At seven and a half acres, there was plenty of room for his architect, Ross Patton, to create the perfect hideaway and playpen for Frank and his Rat Pack, beginning in 1967. The first thing he built on this plateau of the granite mountain was a private, gated road. Then the complex took shape. There were three buildings in all: a five-bedroom main house, a three-bedroom guesthouse, and a dual sauna-pool house. Additionally the property comprised a lighted swimming pool and spa, a tennis and basketball court, and the convenient lighted helipad. Even the pool house was luxurious, from its stone fireplace to its two bathrooms, a mini-kitchen, and a large entertainment patio.

The fact that it was so far away from “civilization” dictated that Ross make the place entirely self-sufficient. The guesthouse featured its own generator in case of emergencies plus a water tower and a well. It was said that one could live on the property and never even run into the host. (Though who would want that?)

 

PHOTOGRAPHS BY ANTHONY LAGROSA AND ABRAHAM RIVERA

The Villa was a refuge during the entertainer’s first self-imposed retirement.

 

Sinatra had named the retreat after the role that won him the Academy Award back in 1954, the featherweight soldier who ends up a hero before Pearl Harbor — a role he had fought so hard for, and that Ava had grabbed credit for his getting.

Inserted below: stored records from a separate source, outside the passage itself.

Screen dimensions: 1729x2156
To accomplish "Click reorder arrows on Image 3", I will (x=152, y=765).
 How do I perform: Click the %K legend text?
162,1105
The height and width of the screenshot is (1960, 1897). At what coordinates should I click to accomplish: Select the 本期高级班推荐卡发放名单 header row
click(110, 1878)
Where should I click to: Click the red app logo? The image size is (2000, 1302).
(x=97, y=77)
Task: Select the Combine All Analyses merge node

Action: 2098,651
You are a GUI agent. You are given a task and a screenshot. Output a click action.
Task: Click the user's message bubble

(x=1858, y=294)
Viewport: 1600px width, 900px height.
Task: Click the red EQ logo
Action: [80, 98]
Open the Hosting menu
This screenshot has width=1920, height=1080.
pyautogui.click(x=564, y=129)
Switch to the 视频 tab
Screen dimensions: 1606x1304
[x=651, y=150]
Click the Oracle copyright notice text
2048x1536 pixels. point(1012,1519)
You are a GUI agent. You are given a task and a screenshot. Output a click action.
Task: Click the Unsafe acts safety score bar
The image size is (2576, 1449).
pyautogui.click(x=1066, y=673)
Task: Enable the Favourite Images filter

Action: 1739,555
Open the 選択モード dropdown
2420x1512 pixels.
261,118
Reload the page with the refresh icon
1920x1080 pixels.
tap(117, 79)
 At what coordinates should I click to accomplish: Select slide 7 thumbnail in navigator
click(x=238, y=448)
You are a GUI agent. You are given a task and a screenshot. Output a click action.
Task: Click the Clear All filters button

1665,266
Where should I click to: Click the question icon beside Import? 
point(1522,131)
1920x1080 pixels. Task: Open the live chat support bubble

No need to look too hard for orange at Maggio, incidentally — it was everywhere, starting with the stone on the main chalet. Frank had made sure the stone was turned to the side so that the orange patina on the rock was visible. Meanwhile in the kitchen, the tiles around the counter were orange and the color was sprinkled throughout the buildings. Against all that mountain greenery, it stood out even more.

 

PHOTOGRAPHS BY ANTHONY LAGROSA AND ABRAHAM RIVERA

The property comprised a lighted swimming pool and spa, a tennis and basketball court, and the convenient lighted helipad.

 

Frank’s “retirement” lasted two years. In 1973, he released the LP Ol’ Blue Eyes Is Back, and thereafter the renaissance of his career was in full swing. In 1980, twelve years into owning the Villa Maggio property, Sinatra donated the whole shebang to Loyola Marymount College, who sold it nine years later for a cool $1.4 million. In May of this year, it was back on the market for $3.9 million.

 

DESERT MEMORIAL PARK (1998-Eternity)

69920 Ramon Road, Cathedral City

In the first months of 1998, Sinatra was rushed to a hospital in Los Angeles twice. At a Mother’s Day poker game, friends recalled that he was even thinner than usual and weak looking. He told Tom Dreesen he loved him. He laughed when Jerry Vale told a joke. But he felt the end was near; he faced “the final curtain” he had sung about so sweetly.

 

PHOTOGRAPH BY STUART FUNK

Frank Sinatra wanted a simple headstone.

 

He died in the emergency room of Cedars-Sinai Medical Center, Barbara holding him. She kept encouraging him to “fight!” but it was to no avail. His last words were, “Oh dear Lord, oh mother.” A close friend who was there when he died told a Philadelphia paper that “when the end finally came, Frank sighed so deeply it seemed the world’s woes had blown out of his body.”

Unlike a lot of Hollywood celebrities, Sinatra wanted only a simple headstone. He is buried next to his mother, Natalie Catherine Garavente of Genoa, Italy, and his father, Anthony Sinatra. Frank’s coffin at space B-8-151 is said to be lined with lead to foil grave robbers.